El pasado sábado, Luis Alberto Gómez Baquero y Wilson Javier Ochoa Mendoza, dos policías en activo de la Policía Metropolitana de Bogotá fueron detenidos por ser sorprendidos extorsionando a conductores. Este incidente se enmarca en un contexto alarmante, donde la extorsión ha aumentado más del 70 % en la ciudad, desafiando las autoridades y generando críticas hacia el comportamiento de algunos oficiales.
Según la denuncia, los policías detuvieron un vehículo y falsamente informaron a sus ocupantes que el carro estaba reportado como robado. Con esta artimaña, exigieron $10 millones a cambio de evitar acciones judiciales. Además, retuvieron los teléfonos de las víctimas, prometiendo devolverlos cuando recibieran el dinero exigido.
Las víctimas, decididas a enfrentar la situación, contactaron al CTI, que las acompañó en un encuentro con los policías. En este operativo, los dos oficiales fueron capturados en flagrancia por el delito de extorsión y enfrentarán las consecuencias legales correspondientes.
El aumento de la extorsión en Bogotá ha generado preocupación, especialmente entre los comerciantes del sur de la ciudad, quienes han protagonizado protestas debido a la deteriorada situación de seguridad.

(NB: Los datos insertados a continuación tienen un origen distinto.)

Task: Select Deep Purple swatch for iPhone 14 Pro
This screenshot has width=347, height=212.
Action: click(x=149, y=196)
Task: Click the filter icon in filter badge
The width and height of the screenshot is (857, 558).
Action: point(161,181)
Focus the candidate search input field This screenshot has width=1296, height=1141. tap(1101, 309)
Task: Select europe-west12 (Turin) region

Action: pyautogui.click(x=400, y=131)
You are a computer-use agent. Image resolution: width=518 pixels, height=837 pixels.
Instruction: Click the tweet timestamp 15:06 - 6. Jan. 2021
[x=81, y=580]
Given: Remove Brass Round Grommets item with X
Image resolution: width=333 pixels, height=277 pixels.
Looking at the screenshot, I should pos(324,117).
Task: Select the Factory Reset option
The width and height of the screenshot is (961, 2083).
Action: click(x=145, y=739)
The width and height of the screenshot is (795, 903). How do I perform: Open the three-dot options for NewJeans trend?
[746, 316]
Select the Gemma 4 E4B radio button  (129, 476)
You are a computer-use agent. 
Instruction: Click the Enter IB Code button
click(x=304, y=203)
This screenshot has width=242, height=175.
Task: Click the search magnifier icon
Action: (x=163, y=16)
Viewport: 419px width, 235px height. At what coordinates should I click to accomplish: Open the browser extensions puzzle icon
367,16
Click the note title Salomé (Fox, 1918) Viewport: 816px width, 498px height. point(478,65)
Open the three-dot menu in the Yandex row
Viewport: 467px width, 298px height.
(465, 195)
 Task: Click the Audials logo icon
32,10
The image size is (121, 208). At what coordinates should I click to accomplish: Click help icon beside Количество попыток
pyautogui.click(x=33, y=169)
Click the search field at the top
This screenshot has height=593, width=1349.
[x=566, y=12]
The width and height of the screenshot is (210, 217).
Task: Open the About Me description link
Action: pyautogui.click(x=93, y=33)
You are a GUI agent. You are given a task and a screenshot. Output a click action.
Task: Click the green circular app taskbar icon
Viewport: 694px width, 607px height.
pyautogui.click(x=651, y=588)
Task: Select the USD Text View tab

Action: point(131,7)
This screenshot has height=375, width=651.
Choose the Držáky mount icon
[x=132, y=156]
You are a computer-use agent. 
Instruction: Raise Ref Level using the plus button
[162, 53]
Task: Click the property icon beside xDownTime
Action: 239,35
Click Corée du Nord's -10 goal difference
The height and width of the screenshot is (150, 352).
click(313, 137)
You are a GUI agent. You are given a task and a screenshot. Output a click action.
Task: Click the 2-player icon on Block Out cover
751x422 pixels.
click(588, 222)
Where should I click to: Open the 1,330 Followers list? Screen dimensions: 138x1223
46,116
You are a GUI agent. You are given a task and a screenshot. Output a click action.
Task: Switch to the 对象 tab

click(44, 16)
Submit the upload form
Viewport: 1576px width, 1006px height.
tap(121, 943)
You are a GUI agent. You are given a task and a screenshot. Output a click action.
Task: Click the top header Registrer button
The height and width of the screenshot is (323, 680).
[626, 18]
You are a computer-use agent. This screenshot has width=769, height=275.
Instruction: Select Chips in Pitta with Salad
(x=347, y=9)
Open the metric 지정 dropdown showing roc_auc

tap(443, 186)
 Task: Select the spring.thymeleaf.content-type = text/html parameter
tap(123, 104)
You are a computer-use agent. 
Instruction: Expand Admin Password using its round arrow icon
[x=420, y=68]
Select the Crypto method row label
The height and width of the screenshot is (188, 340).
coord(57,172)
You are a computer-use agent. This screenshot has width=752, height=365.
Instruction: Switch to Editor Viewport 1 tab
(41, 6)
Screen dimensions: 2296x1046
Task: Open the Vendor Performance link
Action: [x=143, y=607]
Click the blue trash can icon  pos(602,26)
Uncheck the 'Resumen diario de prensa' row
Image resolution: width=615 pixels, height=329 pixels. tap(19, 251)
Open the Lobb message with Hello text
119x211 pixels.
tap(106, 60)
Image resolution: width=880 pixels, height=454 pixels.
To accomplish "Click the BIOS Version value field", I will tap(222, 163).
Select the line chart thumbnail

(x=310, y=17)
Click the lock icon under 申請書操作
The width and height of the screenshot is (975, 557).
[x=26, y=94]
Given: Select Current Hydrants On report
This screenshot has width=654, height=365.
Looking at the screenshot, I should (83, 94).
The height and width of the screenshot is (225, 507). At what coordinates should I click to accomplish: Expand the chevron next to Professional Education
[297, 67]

A pesar del incremento en las denuncias, persisten los desafíos para combatir este delito, incluyendo una estrategia integral que involucre a las autoridades, al Inpec y un mayor control sobre las actividades delictivas en las redes sociales.
El arresto de los dos policías por extorsión subraya la urgencia de abordar el creciente problema de este delito en la ciudad, así como la necesidad de mantener la integridad y la confianza en las instituciones encargadas de proteger a los ciudadanos.